Exercise:
In the graphic design text below, which groups did the author work alongside?

Given text:

Graphic design

Illustrations and Animations for Digital Products and Social Media

Overview

Apart from typical UX Design, I have also contributed and established a design style for illustrations and animations that are posted on our site and on social media.


My Role

UI/Graphic Design Lead, Taking the illustration style the graphic designers use and making it more cohesive and branded for our website - more professional and more serious.

Who Was Responsible

Worked alongside the social team, project managers, and content architects.



Home Page Illustrations

Underneath the Legacy Hero Image on our home page, they placed three CTAs for our site's most popular sections. We had requested they use the initial dev builds of our Story Panel card that had just been created - a flexible and responsive component. We had wanted this component used with images turned off - however big surprise - they hadn't built that functionality in like requested. Meaning we had to throw images into the cards. I suggested photography, but they wanted what I dreaded - illustrations - right on the home page!

I created a more muted and simplified style for these illustrations than what we had previously done, and this started the new approach we would start to use on the rest of the site.


Home Page Illustrations - Children’s

Shortly after the home page illustrations were done, I received a request that made my blood run cold - jokingly referred to internally in the creative department as “Baby Doctors.” The Children’s Department wanted versions of the home page illustrations with children’s icons involved. We tried to push back - thinking this was not the right idea - parents are coming to that site with children with cancer - scared and anxious - doing something like this felt cheap.

Provided material:

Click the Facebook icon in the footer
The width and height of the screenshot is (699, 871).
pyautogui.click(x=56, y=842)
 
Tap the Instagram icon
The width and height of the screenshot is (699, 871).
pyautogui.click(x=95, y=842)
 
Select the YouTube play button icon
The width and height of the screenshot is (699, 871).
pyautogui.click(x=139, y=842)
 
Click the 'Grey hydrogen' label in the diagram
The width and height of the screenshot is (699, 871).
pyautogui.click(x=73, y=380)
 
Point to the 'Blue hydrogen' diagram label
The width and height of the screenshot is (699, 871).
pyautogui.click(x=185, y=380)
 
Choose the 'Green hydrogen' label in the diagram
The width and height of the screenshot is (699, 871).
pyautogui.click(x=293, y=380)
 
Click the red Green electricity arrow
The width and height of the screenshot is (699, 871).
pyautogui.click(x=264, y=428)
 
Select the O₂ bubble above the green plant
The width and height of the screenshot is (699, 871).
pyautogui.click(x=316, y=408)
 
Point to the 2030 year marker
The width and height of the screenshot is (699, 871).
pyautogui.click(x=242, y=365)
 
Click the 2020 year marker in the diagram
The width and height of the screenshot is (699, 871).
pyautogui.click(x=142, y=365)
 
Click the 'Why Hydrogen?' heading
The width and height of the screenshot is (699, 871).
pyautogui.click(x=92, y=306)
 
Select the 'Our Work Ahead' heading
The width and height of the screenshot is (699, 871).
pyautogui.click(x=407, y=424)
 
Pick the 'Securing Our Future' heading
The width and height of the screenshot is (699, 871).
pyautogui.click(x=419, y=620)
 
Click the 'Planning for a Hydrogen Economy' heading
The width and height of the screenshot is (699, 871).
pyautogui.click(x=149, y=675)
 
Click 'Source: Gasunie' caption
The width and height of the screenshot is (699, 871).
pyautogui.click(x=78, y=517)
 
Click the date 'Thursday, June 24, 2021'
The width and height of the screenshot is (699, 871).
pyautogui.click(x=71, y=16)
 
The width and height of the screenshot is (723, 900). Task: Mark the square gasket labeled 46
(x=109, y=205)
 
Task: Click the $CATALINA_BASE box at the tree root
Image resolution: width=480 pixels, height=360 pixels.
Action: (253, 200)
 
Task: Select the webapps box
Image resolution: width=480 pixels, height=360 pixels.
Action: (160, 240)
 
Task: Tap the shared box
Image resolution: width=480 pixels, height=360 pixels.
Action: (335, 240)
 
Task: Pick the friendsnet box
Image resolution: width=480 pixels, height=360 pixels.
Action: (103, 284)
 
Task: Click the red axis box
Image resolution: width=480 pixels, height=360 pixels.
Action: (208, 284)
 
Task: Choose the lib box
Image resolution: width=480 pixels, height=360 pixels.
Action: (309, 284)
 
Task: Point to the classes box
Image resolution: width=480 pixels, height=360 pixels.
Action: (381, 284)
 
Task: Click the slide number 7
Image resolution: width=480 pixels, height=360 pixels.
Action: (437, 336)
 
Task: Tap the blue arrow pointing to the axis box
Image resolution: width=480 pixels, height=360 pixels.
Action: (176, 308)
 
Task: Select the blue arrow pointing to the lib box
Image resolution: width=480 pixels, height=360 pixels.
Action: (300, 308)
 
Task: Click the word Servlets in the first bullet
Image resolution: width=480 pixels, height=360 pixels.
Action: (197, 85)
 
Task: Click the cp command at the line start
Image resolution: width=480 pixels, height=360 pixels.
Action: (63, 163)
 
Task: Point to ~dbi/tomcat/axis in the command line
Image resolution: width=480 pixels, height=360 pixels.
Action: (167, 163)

Written response:
The social team, project managers, and content architects.